• O QUE FAZER: Reproduza na íntegra, sem alterar nenhuma palavra ou sinal, o texto sobre a penhora e a certidão positiva com efeitos de negativa.

• TEXTO:
━━━━━━━━
Outro efeito, muito comum e de extrema relevância prática, proveniente da penhora na execução fiscal de créditos de natureza tributária, é o de atestar a garantia dos créditos exequendos para fins de emissão de Certidão Positiva de Débitos com Efeitos de Negativa (CPD-EN), conforme previsão do art. 206 do CTN. Segundo esse dispositivo, a certidão de que conste a existência de créditos não vencidos – em curso de cobrança executiva em que tenha sido efetivada a penhora ou cuja exigibilidade esteja suspensa – terá os mesmos efeitos da certidão negativa (arts. 205 e segs. do CTN).
━━━━━━━━
• DADOS FORNECIDOS:
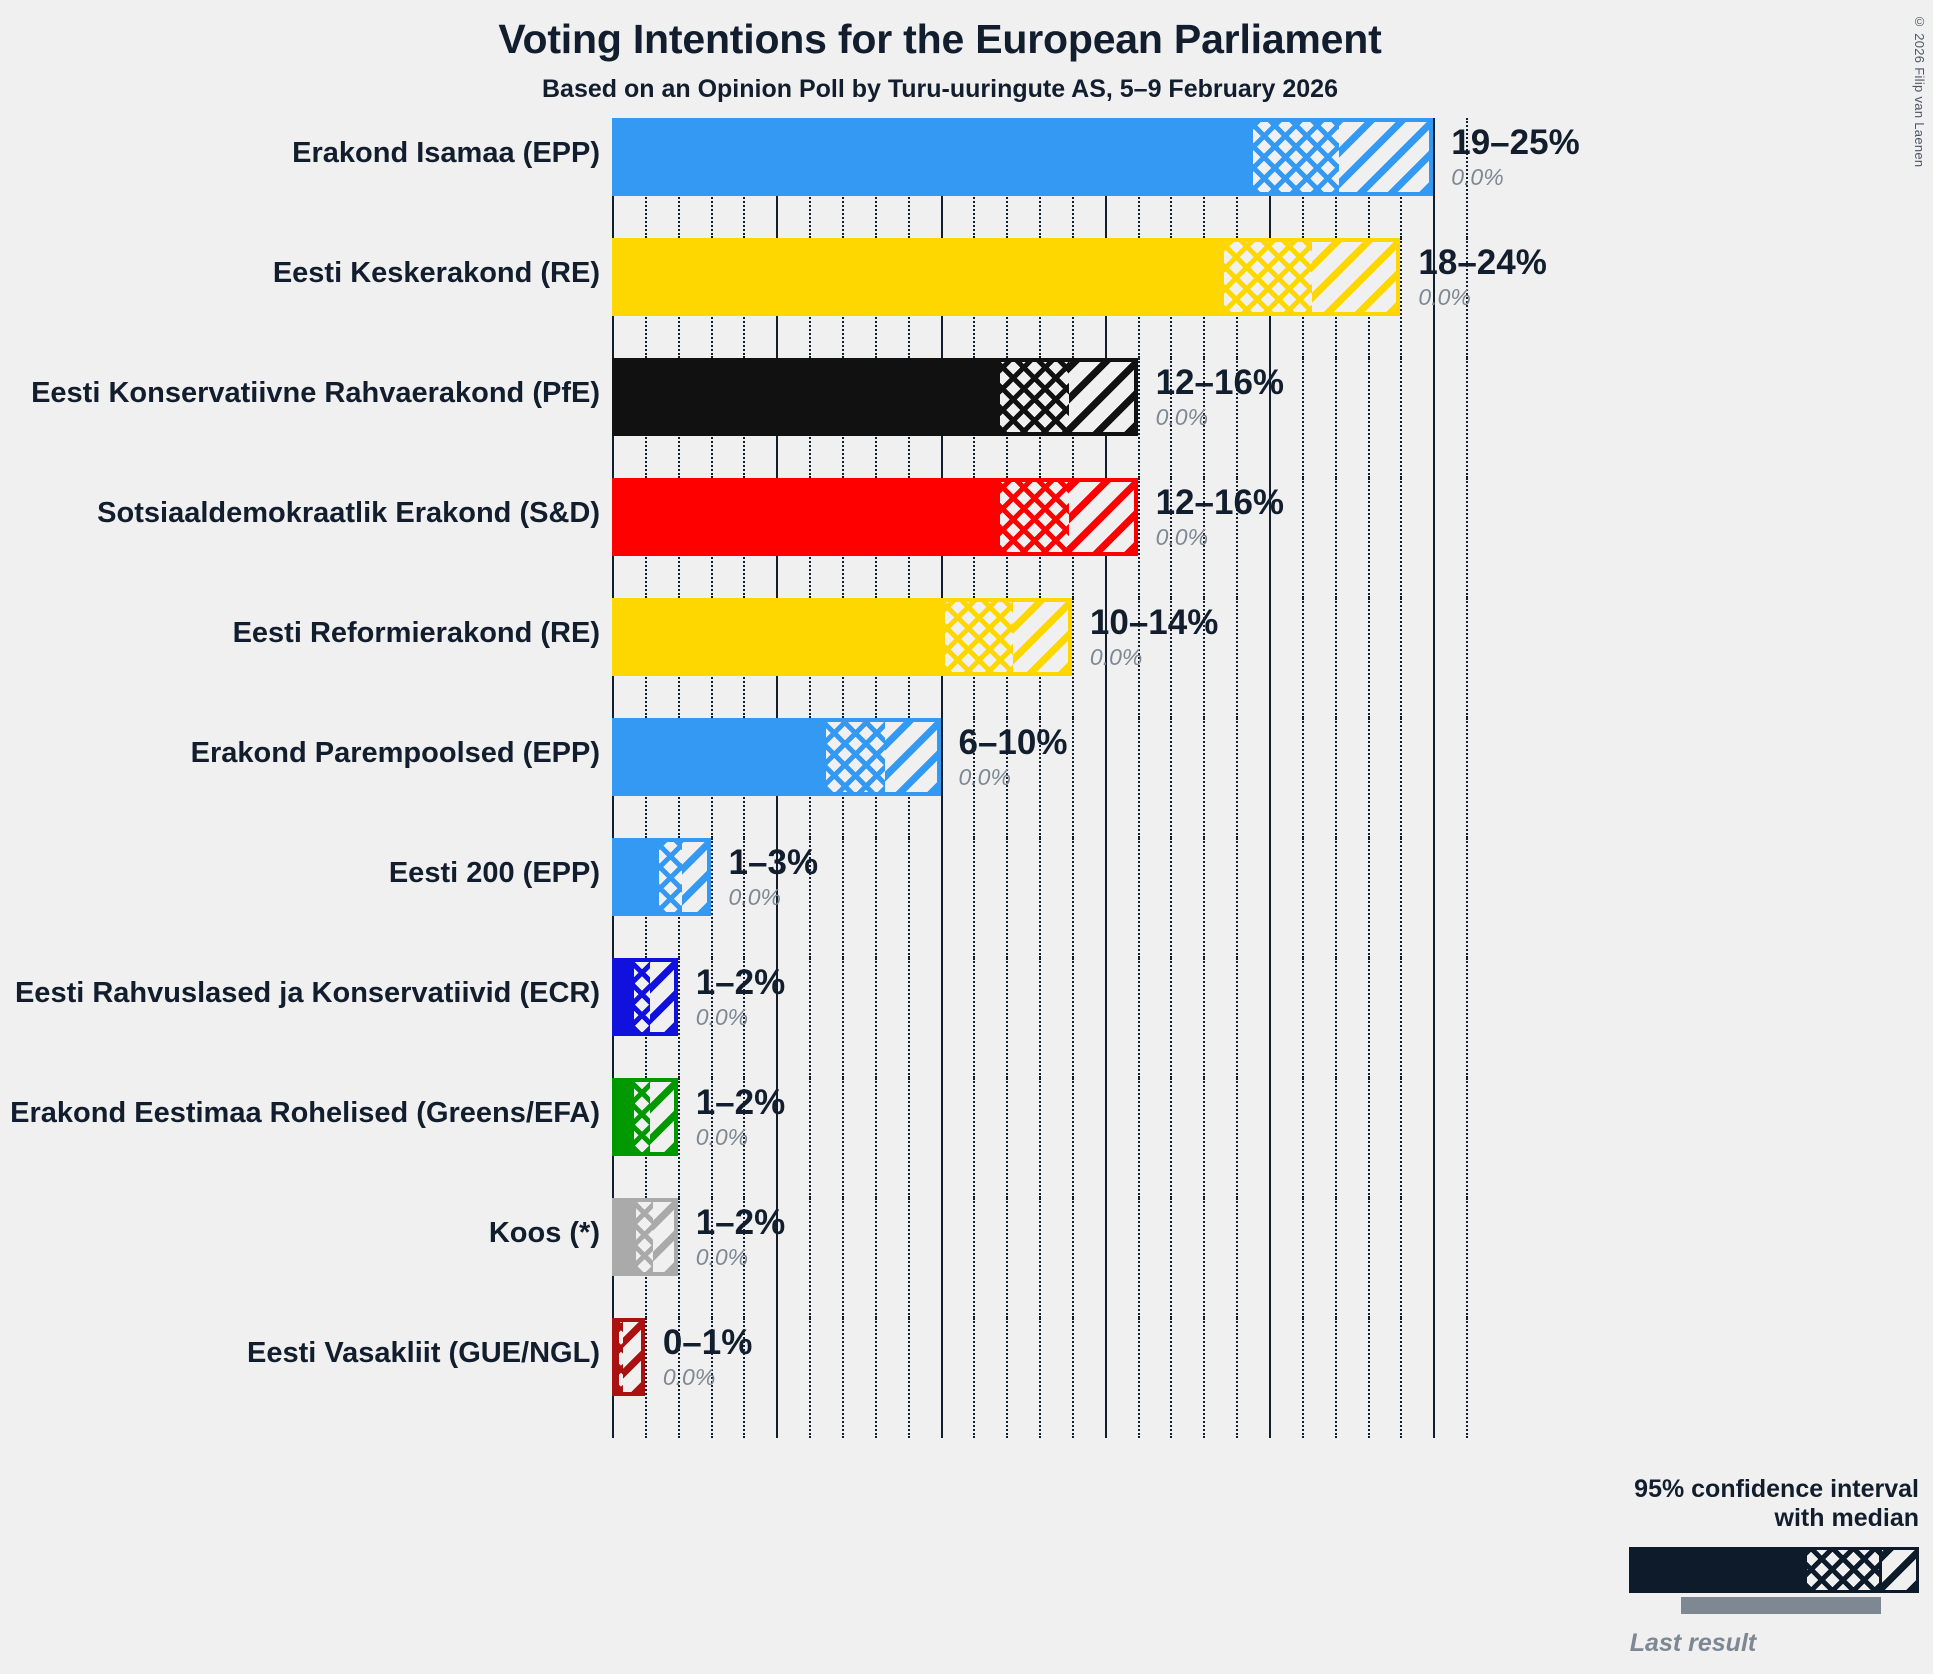 The height and width of the screenshot is (1674, 1933). I want to click on chart-row: Eesti Vasakliit (GUE/NGL) 0–1% 0.0%, so click(966, 1378).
━━━━━━━━
• RESPOSTA:
Outro efeito, muito comum e de extrema relevância prática, proveniente da penhora na execução fiscal de créditos de natureza tributária, é o de atestar a garantia dos créditos exequendos para fins de emissão de Certidão Positiva de Débitos com Efeitos de Negativa (CPD-EN), conforme previsão do art. 206 do CTN. Segundo esse dispositivo, a certidão de que conste a existência de créditos não vencidos – em curso de cobrança executiva em que tenha sido efetivada a penhora ou cuja exigibilidade esteja suspensa – terá os mesmos efeitos da certidão negativa (arts. 205 e segs. do CTN).